Saturday, November 13, 2010

Vanity, all of Obama is Vanity, saeth anyone who's ever known him.

Towering, epic, intergalactic vanity characterizes "The One".  With predictable results.  But what do you expect of a man who wrote TWO memoirs before he turned 45? Jonathan Last has more.

My favorite is this line from page 160 of The Audacity of Hope:
I find comfort in the fact that the longer I’m in politics the less nourishing popularity becomes, that a striving for power and rank and fame seems to betray a poverty of ambition, and that I am answerable mainly to the steady gaze of my own conscience.

So popularity and fame once nourished him, but now his ambition is richer and he’s answerable not, like some presidents, to the Almighty, but to the gaze of his personal conscience. Which is steady. The fact that this sentence appears in the second memoir of a man not yet 50 years old—and who had been in national politics for all of two years—is merely icing.

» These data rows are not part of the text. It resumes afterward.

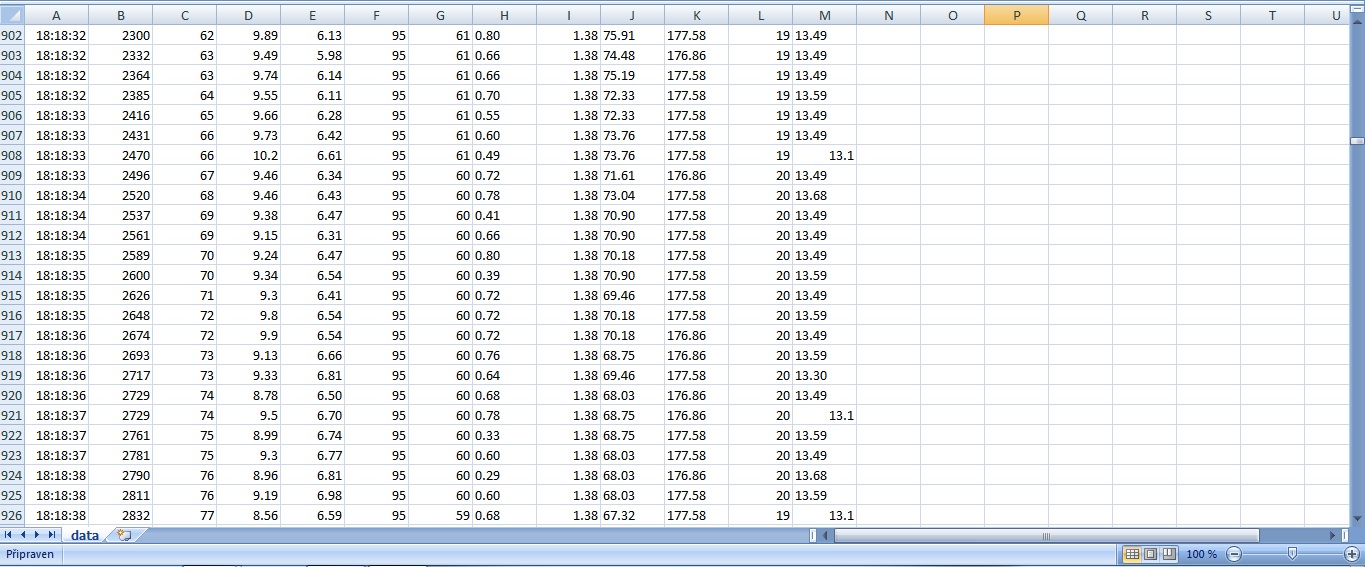Click the zoom out minus button

pos(1234,554)
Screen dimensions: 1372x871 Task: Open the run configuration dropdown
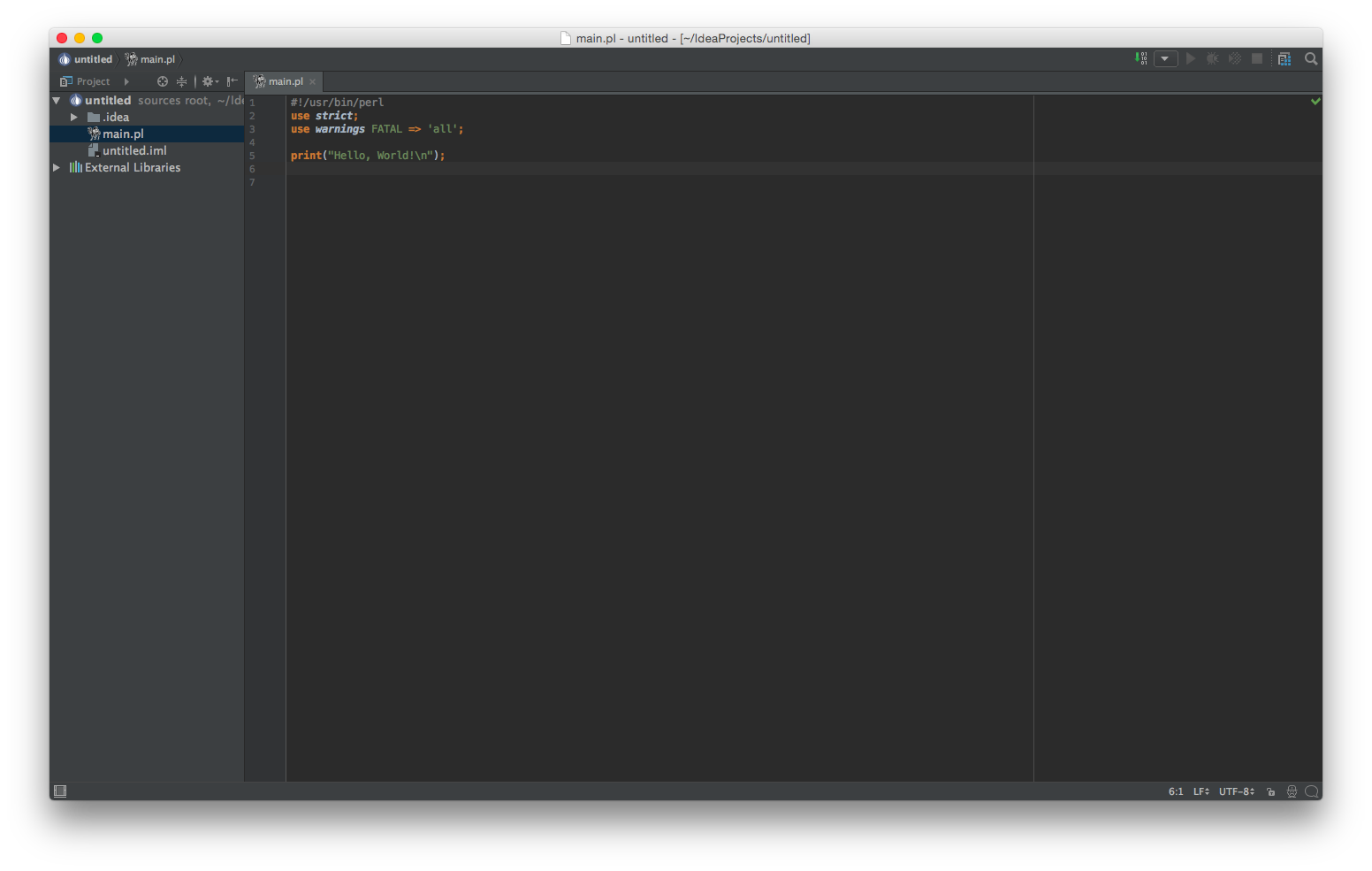pos(1165,59)
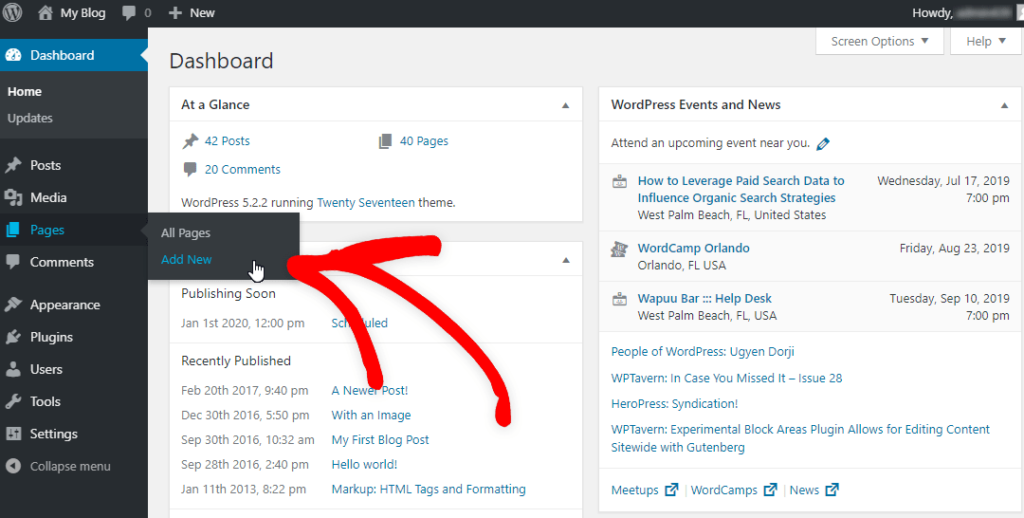
Task: Click the WordPress logo icon
Action: 13,13
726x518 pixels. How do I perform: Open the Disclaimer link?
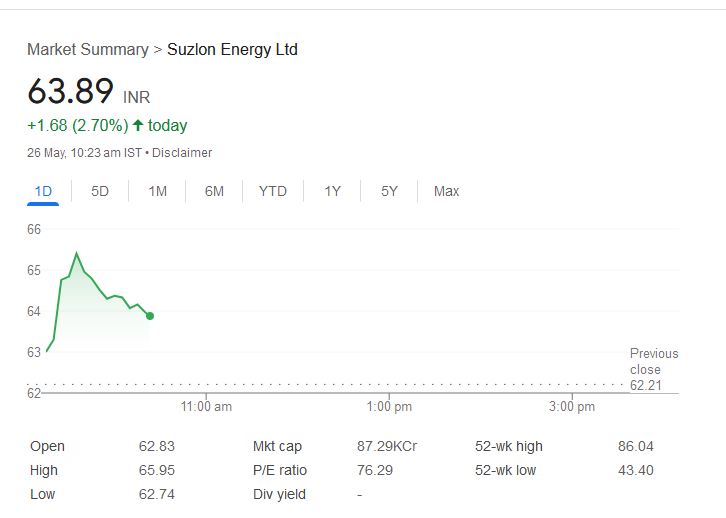(x=182, y=153)
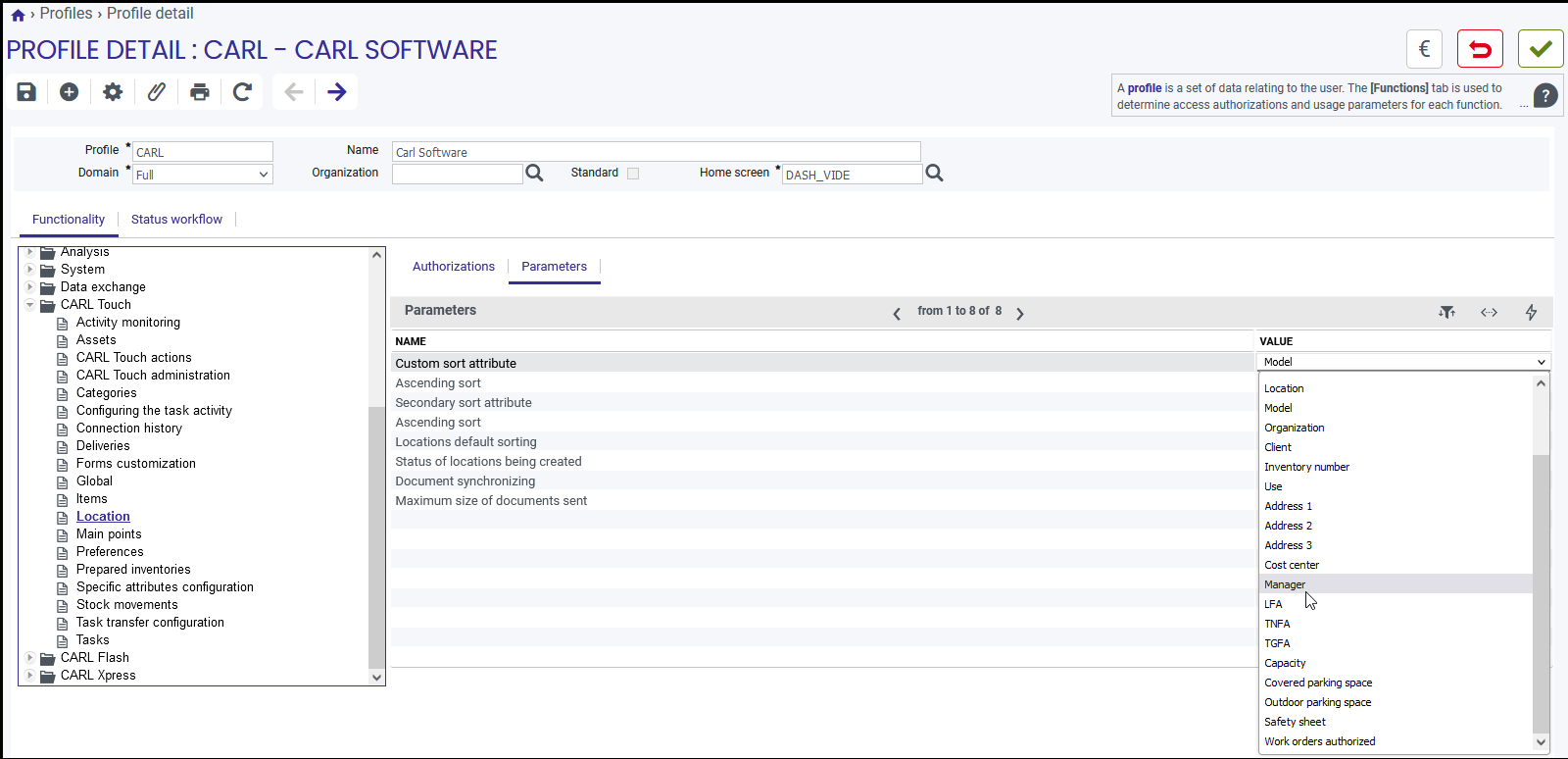The image size is (1568, 759).
Task: Switch to the Authorizations tab
Action: point(454,266)
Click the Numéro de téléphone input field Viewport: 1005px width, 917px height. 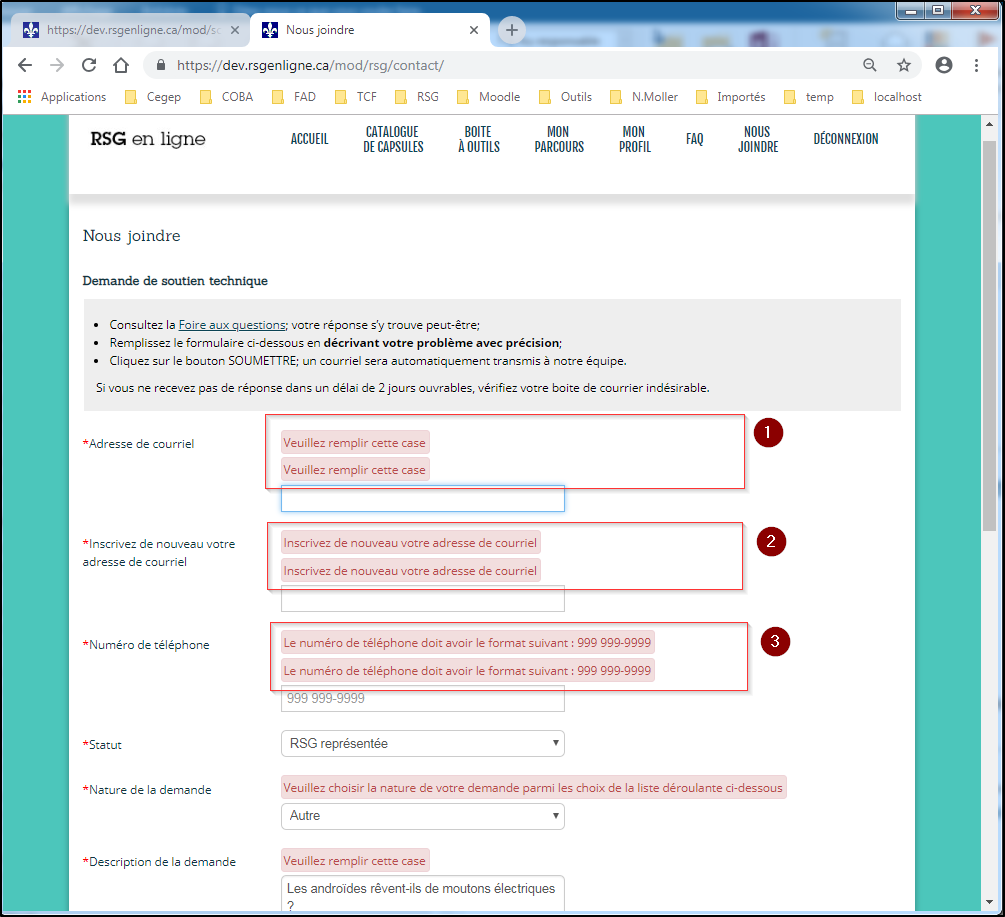pos(422,699)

People have been noticing Obama’s vanity for a long time. In 2008, one of his Harvard Law classmates, the entertainment lawyer Jackie Fuchs, explained what Obama was like during his school days: “One of our classmates once famously noted that you could judge just how pretentious someone’s remarks in class were by how high they ranked on the ‘Obamanometer,’ a term that lasted far longer than our time at law school. Obama didn’t just share in class—he pontificated. He knew better than everyone else in the room, including the teachers. ”


Funny, I didn't hear anything about this during the campaign.  I think we should call his Presidency:  "The Audacity of Ego".